Huishoudens betalen al jaren veel meer belasting per eenheid energie dan het bedrijfsleven. In 2001 ging het om 5,07 euro per GJ voor huishoudens, waar het bedrijfsleven 1,15 euro per gigajoule (GJ) betaalde. In 2020 betaalden de huishoudens 12,42 euro en bedrijven 2,71.
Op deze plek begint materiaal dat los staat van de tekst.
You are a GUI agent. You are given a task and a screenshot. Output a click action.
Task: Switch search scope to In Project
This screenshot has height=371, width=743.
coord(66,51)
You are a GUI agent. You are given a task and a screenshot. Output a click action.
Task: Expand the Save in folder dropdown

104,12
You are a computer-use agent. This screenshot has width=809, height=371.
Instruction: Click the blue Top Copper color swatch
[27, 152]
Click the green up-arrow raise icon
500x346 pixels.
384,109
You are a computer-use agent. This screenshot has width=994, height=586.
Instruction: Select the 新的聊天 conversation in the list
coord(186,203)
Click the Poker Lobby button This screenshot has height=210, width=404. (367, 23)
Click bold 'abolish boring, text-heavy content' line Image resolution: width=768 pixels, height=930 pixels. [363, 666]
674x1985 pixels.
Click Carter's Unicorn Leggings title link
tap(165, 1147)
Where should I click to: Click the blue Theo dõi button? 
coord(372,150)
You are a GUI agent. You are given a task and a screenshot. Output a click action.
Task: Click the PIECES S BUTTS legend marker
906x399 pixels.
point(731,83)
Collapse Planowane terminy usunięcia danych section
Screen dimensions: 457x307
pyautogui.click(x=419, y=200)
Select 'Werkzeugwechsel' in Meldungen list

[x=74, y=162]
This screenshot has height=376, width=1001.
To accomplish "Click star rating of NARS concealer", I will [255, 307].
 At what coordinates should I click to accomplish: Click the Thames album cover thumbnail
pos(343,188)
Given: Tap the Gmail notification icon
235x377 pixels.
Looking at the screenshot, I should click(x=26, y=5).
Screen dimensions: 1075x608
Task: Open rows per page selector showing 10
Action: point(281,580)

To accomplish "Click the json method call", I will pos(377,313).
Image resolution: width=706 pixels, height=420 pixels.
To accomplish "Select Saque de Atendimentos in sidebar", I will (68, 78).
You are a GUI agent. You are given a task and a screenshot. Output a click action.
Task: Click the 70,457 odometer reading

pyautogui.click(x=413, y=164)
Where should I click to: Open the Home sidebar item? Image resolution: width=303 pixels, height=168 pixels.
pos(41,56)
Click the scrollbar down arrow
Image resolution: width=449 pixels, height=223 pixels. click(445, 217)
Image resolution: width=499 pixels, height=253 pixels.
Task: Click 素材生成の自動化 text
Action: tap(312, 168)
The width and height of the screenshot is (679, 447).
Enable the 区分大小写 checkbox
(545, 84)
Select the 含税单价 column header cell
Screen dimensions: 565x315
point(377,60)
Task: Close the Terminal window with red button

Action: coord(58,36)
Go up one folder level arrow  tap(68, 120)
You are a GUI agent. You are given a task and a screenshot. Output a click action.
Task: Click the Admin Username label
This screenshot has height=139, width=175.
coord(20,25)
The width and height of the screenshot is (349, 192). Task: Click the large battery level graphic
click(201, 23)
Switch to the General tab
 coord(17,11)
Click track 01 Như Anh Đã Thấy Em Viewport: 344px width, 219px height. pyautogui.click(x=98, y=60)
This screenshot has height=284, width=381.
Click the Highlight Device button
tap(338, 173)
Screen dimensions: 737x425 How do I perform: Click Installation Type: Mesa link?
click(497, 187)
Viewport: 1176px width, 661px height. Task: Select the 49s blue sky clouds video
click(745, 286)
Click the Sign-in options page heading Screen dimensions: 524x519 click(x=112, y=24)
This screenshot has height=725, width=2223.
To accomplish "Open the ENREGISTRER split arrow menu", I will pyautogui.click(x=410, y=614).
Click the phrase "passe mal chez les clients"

Een van de redenen dat de lasten zo uiteenlopen, is dat de belastingtarieven voor grootgebruikers, in de praktijk zijn dit bedrijven, over het algemeen veel lager zijn dan die van kleingebruikers, zoals de huishoudens. Als kleinverbruikers kunnen de huishoudens niet profiteren van de gunstige belastingtarieven die gelden voor grootverbruikers. Deze tarieven zijn betrekkelijk laag om de concurrentiepositie van het bedrijfsleven ten opzichte van het buitenland niet te verslechteren. Daarnaast worden niet alle energiedragers evenredig belast. Zo wordt er bijvoorbeeld geen belasting op kerosine geheven.